What is needed
Retype each line below without a single alteration.

[Data records]

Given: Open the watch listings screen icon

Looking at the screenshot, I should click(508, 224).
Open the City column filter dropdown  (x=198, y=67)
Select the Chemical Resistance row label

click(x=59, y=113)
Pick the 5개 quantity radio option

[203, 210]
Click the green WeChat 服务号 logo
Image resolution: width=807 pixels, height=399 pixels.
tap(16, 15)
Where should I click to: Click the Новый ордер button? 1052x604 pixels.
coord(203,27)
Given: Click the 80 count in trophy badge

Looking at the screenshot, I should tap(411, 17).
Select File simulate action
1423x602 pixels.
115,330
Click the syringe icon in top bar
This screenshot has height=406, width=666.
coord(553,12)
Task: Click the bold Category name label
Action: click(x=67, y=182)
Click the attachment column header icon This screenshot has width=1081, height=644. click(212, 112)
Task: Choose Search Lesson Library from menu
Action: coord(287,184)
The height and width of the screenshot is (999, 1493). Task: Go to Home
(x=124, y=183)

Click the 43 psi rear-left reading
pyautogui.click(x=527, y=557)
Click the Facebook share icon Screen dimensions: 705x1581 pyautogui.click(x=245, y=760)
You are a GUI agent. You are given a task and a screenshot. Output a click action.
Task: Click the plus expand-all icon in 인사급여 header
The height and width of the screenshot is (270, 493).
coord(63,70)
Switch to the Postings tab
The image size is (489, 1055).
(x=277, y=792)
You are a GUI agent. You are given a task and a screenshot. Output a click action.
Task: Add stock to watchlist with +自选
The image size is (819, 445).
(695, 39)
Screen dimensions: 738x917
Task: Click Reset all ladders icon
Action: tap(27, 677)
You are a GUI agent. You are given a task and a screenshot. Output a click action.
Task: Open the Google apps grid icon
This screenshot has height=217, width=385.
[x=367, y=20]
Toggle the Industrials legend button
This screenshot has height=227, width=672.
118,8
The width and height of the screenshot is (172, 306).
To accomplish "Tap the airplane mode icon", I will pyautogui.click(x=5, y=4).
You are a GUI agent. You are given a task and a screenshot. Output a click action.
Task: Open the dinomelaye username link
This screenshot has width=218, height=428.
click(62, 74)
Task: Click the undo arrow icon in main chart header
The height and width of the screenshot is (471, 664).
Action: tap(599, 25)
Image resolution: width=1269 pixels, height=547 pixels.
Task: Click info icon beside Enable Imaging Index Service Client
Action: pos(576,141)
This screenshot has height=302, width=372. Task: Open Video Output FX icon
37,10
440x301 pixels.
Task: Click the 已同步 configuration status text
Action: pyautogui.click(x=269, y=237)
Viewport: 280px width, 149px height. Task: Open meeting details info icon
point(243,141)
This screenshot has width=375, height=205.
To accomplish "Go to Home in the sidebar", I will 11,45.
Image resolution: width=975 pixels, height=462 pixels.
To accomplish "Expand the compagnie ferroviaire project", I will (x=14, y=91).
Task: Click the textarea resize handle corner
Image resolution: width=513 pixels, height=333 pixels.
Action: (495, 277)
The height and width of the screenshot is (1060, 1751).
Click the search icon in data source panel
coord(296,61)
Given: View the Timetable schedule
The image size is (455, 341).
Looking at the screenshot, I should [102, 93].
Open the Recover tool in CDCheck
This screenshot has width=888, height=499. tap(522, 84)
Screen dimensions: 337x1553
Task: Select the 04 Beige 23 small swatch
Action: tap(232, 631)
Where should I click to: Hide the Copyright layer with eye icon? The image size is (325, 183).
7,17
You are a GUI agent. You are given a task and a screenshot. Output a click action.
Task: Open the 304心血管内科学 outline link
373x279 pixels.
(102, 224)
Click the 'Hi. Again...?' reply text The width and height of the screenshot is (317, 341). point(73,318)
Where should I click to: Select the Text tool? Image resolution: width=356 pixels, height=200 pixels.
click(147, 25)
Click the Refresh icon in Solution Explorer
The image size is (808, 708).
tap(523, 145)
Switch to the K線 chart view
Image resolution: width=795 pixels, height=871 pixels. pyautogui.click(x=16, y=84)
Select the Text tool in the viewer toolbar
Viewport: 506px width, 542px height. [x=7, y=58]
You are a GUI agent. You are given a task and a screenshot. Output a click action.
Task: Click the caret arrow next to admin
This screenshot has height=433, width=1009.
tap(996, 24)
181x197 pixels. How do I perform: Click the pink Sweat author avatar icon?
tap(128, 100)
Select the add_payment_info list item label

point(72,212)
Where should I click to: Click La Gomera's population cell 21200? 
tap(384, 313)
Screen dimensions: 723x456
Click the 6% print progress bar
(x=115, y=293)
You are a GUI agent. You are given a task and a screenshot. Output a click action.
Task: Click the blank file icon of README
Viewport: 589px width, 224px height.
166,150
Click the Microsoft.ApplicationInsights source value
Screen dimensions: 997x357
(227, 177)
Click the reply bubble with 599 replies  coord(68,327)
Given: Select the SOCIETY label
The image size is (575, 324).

Your solution
Given: Open the watch listings screen icon

Looking at the screenshot, I should click(508, 224).
Open the City column filter dropdown  (x=198, y=67)
Select the Chemical Resistance row label

click(x=59, y=113)
Pick the 5개 quantity radio option

[203, 210]
Click the green WeChat 服务号 logo
Image resolution: width=807 pixels, height=399 pixels.
tap(16, 15)
Where should I click to: Click the Новый ордер button? 1052x604 pixels.
coord(203,27)
Given: Click the 80 count in trophy badge

Looking at the screenshot, I should tap(411, 17).
Select File simulate action
1423x602 pixels.
115,330
Click the syringe icon in top bar
This screenshot has height=406, width=666.
coord(553,12)
Task: Click the bold Category name label
Action: click(x=67, y=182)
Click the attachment column header icon This screenshot has width=1081, height=644. click(212, 112)
Task: Choose Search Lesson Library from menu
Action: coord(287,184)
The height and width of the screenshot is (999, 1493). Task: Go to Home
(x=124, y=183)

Click the 43 psi rear-left reading
pyautogui.click(x=527, y=557)
Click the Facebook share icon Screen dimensions: 705x1581 pyautogui.click(x=245, y=760)
You are a GUI agent. You are given a task and a screenshot. Output a click action.
Task: Click the plus expand-all icon in 인사급여 header
The height and width of the screenshot is (270, 493).
coord(63,70)
Switch to the Postings tab
The image size is (489, 1055).
(x=277, y=792)
You are a GUI agent. You are given a task and a screenshot. Output a click action.
Task: Add stock to watchlist with +自选
The image size is (819, 445).
(695, 39)
Screen dimensions: 738x917
Task: Click Reset all ladders icon
Action: tap(27, 677)
You are a GUI agent. You are given a task and a screenshot. Output a click action.
Task: Open the Google apps grid icon
This screenshot has height=217, width=385.
[x=367, y=20]
Toggle the Industrials legend button
This screenshot has height=227, width=672.
118,8
The width and height of the screenshot is (172, 306).
To accomplish "Tap the airplane mode icon", I will pyautogui.click(x=5, y=4).
You are a GUI agent. You are given a task and a screenshot. Output a click action.
Task: Open the dinomelaye username link
This screenshot has width=218, height=428.
click(62, 74)
Task: Click the undo arrow icon in main chart header
The height and width of the screenshot is (471, 664).
Action: tap(599, 25)
Image resolution: width=1269 pixels, height=547 pixels.
Task: Click info icon beside Enable Imaging Index Service Client
Action: pos(576,141)
This screenshot has height=302, width=372. Task: Open Video Output FX icon
37,10
440x301 pixels.
Task: Click the 已同步 configuration status text
Action: pyautogui.click(x=269, y=237)
Viewport: 280px width, 149px height. Task: Open meeting details info icon
point(243,141)
This screenshot has width=375, height=205.
To accomplish "Go to Home in the sidebar", I will 11,45.
Image resolution: width=975 pixels, height=462 pixels.
To accomplish "Expand the compagnie ferroviaire project", I will (x=14, y=91).
Task: Click the textarea resize handle corner
Image resolution: width=513 pixels, height=333 pixels.
Action: (495, 277)
The height and width of the screenshot is (1060, 1751).
Click the search icon in data source panel
coord(296,61)
Given: View the Timetable schedule
The image size is (455, 341).
Looking at the screenshot, I should [102, 93].
Open the Recover tool in CDCheck
This screenshot has width=888, height=499. tap(522, 84)
Screen dimensions: 337x1553
Task: Select the 04 Beige 23 small swatch
Action: tap(232, 631)
Where should I click to: Hide the Copyright layer with eye icon? The image size is (325, 183).
7,17
You are a GUI agent. You are given a task and a screenshot. Output a click action.
Task: Open the 304心血管内科学 outline link
373x279 pixels.
(102, 224)
Click the 'Hi. Again...?' reply text The width and height of the screenshot is (317, 341). point(73,318)
Where should I click to: Select the Text tool? Image resolution: width=356 pixels, height=200 pixels.
click(147, 25)
Click the Refresh icon in Solution Explorer
The image size is (808, 708).
tap(523, 145)
Switch to the K線 chart view
Image resolution: width=795 pixels, height=871 pixels. pyautogui.click(x=16, y=84)
Select the Text tool in the viewer toolbar
Viewport: 506px width, 542px height. [x=7, y=58]
You are a GUI agent. You are given a task and a screenshot. Output a click action.
Task: Click the caret arrow next to admin
This screenshot has height=433, width=1009.
tap(996, 24)
181x197 pixels. How do I perform: Click the pink Sweat author avatar icon?
tap(128, 100)
Select the add_payment_info list item label

point(72,212)
Where should I click to: Click La Gomera's population cell 21200? 
tap(384, 313)
Screen dimensions: 723x456
Click the 6% print progress bar
(x=115, y=293)
You are a GUI agent. You are given a task and a screenshot. Output a click action.
Task: Click the blank file icon of README
Viewport: 589px width, 224px height.
166,150
Click the Microsoft.ApplicationInsights source value
Screen dimensions: 997x357
(227, 177)
Click the reply bubble with 599 replies  coord(68,327)
Given: Select the SOCIETY label
The image size is (575, 324).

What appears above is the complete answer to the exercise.